In a human team this role belongs to a senior engineer or technical lead. In an AI-assisted workflow it can belong to an AI — but only if the AI is given the full context of the system, the freedom to ask questions and push back, and the explicit mandate to hold the line on design decisions. An architect AI that just says yes to everything the owner suggests is useless. The value is in the friction.


The developer

The developer executes. That is the entire job description. Given a complete, unambiguous specification, the developer writes the code, runs the tests, reports back on what was done and whether anything unexpected came up. The developer does not make strategic decisions. If the spec says “do X”, the developer does X and reports. If the spec is unclear, the developer flags it rather than guessing.

This is exactly what a capable AI coding assistant is genuinely excellent at. The models available today can implement complex, multi-file changes reliably when the instructions are precise. What they are not good at — and should not be asked to do — is deciding what to build. That is not a limitation to work around. It is a role boundary to enforce.

The separation has a practical benefit beyond just quality. When the developer’s job is purely execution, the audit trail is clean. You know exactly what was asked and exactly what was done. When the developer is also making design calls, you end up with a codebase full of implicit decisions that nobody explicitly made and nobody fully understands.


The owner

The owner is the human. The owner has the context that neither the architect nor the developer can fully possess: the real-world use case, the personal preference, the lived experience of using the thing that is being built. The owner is also the final decision-maker on anything strategic — not because the owner is always right, but because it is the owner’s system and the owner’s consequences.
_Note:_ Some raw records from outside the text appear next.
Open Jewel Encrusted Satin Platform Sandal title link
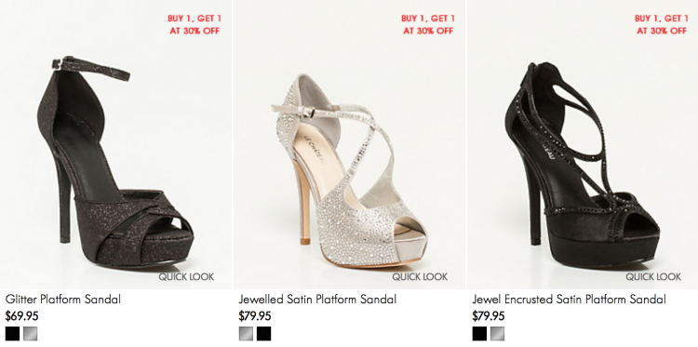This screenshot has width=698, height=347. tap(569, 299)
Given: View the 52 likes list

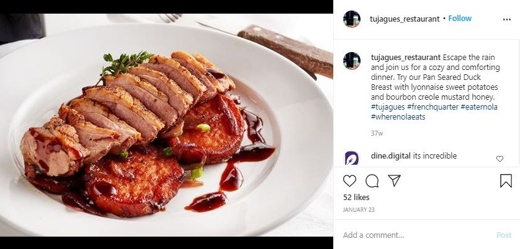Looking at the screenshot, I should point(356,197).
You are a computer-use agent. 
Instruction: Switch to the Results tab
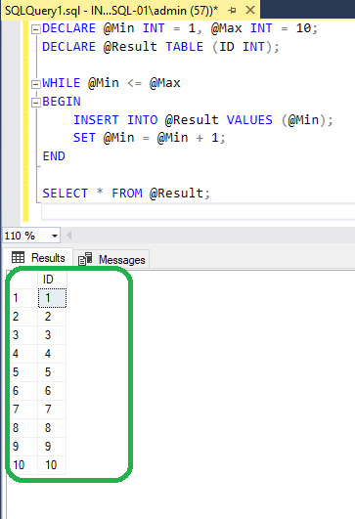point(38,257)
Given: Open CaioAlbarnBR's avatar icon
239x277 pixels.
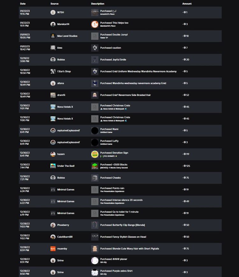Looking at the screenshot, I should click(53, 237).
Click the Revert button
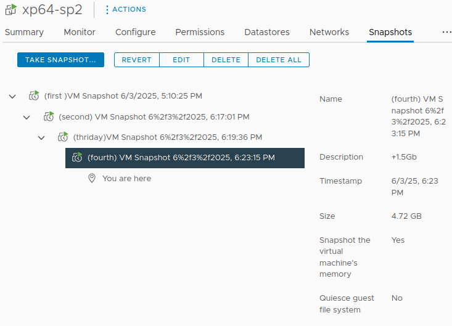Screen dimensions: 452x326 click(x=136, y=60)
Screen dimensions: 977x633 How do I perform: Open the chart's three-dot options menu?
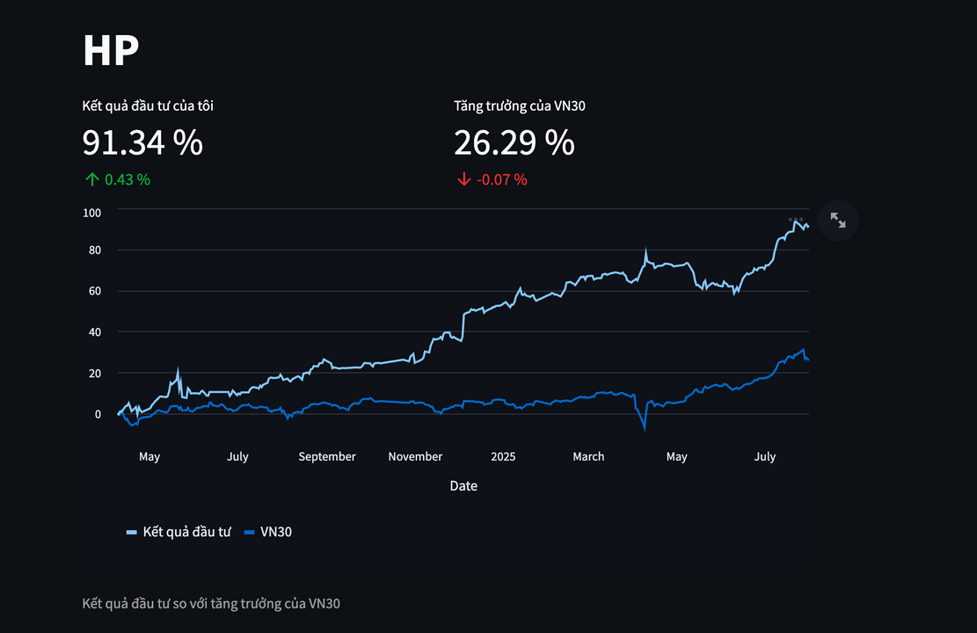point(795,219)
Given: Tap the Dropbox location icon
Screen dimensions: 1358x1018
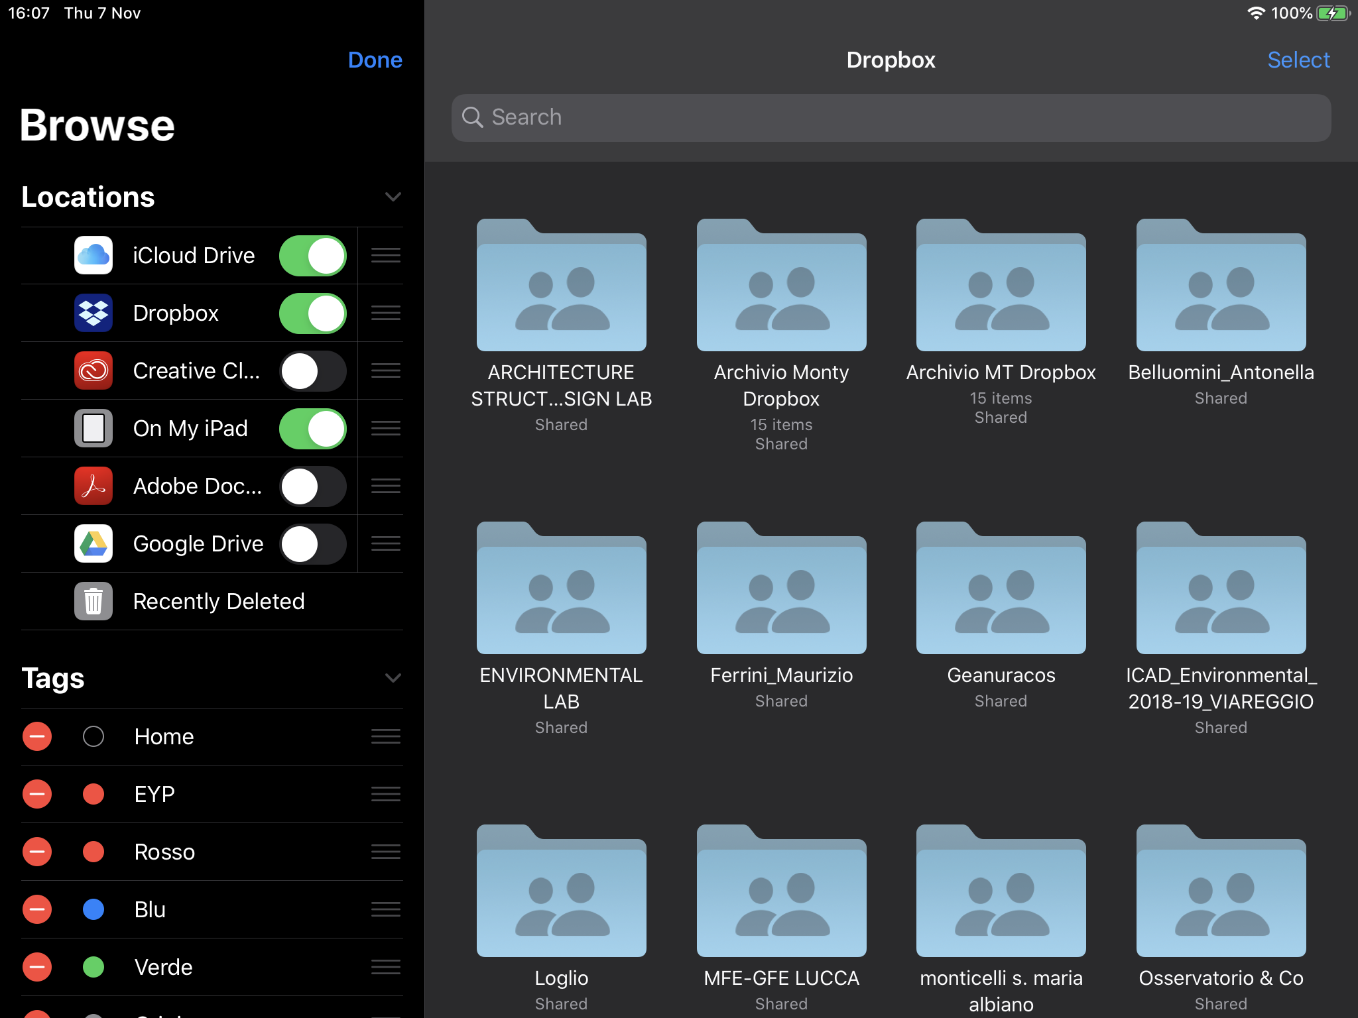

The owner’s job in this model is to relay, decide, and provide context. When the architect raises a design question, the owner answers it. When the developer reports back, the owner relays the result to the architect. When a decision point emerges — a fork in the road where two reasonable approaches exist — the owner makes the call.

What the owner explicitly does not do is override the architect on technical grounds without a reason, or task the developer directly without going through the spec process. Those shortcuts are where drift lives.


The backlog as shared memory

The three roles only work at scale if there is a persistent record that all three can access. A conversation history is not enough — it is linear, it degrades over time, and it disappears when the session ends. What you need is a backlog: a live list of what has been decided, what has been built, what is planned, and what has been deliberately deferred.

The backlog serves a second function that is easy to underestimate. It forces decisions to be made explicitly. When you have to write down “we are not building X yet, and the reason is Y”, you have to actually have the conversation about X. Things that drift in through the back door — scope additions, quiet assumption changes, features that accumulate without being designed — cannot survive a well-maintained backlog. Everything that exists has to have been decided.

At session boundaries the architect reviews the backlog, records what was completed, and queues what comes next. The next session begins not from a conversation summary but from a structured state. This is how you maintain coherence across weeks of work without losing the thread.


What this model changes

The honest answer is that this model slows down the first few minutes of any session. There is more ceremony than just opening a chat and starting to type. The architect has to think before speccing. The owner has to make decisions rather than just react. The backlog has to be maintained.

What it buys you is a system that stays coherent. The individual pieces continue to make sense together even as the codebase grows. Technical debt that gets introduced does so deliberately, with a note, not accidentally because a prompt was ambiguous. The owner can step away for a week and come back to a backlog that accurately reflects the state of the world rather than having to reconstruct it from a chat history.

The deeper thing it buys you is confidence. Not confidence that every decision was right — some will turn out to be wrong and that is fine — but confidence that every decision was actually made, by the right person, with enough information. That is rarer than it sounds, and it is worth the ceremony.